Since the pandemic shutdown hit in early spring, there were nearly no corporate and incentive travel meetings, and corporate and incentive travel continues to be suppressed. In addition, the few people who are traveling, and may have previously stayed in downtown for the hustle and bustle of exploring a city, are now typically staying closer to an outlying headquarters where they are closer to their key clients and are less apt to explore.
This is causing havoc on convention and visitors bureaus (CVBs) and destination marketing organizations (DMOs), as the tourism organizations are finding fewer people coming into their cities and fewer meetings and events being planned. As the primary revenue stream for CVBs and DMOs are hotel bed taxes, these organizations have taken a severe hit. That’s why many are doing what they can to ensure they remain strong.
When the Meet Minneapolis Convention and Visitors Association (MMCVA) saw that COVID-19 was impacting its industry, leadership decided to do a “practice run” of everyone telecommuting.

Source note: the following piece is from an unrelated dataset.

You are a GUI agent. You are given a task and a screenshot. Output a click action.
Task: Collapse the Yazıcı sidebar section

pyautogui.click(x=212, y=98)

Now, many weeks later, staff members are fortunate enough to be able to work as a team remotely as they look to transition back to the office in late 2020. “From a broader perspective, we saw immediate postponement or cancellation of all meetings and events,” says Courtney Ries, senior vice president of destination branding and strategy for Meet Minneapolis Convention & Visitors Association. “We immediately shifted to consultations with all of our meetings and events clients with proactive outreach, working with the most immediate ones first.” On the consumer leisure side, MMCVA created a campaign to help encourage community and support, and then an opportunity for people to explore Minneapolis from the safety of their home.
George Aguel, president and CEO of Visit Orlando, notes like many CVBs across the country, the company responded with a temporary restructuring of its organization. “We remain focused on enhanced communication efforts on the destination’s current recovery status and keeping Orlando top of mind for future business,” says Aguel, who recently announced his retirement. “This includes hosting webinars to speak on industry trends, virtual tours and site visits, and regular planner communication through our e-newsletters and LinkedIn posts.”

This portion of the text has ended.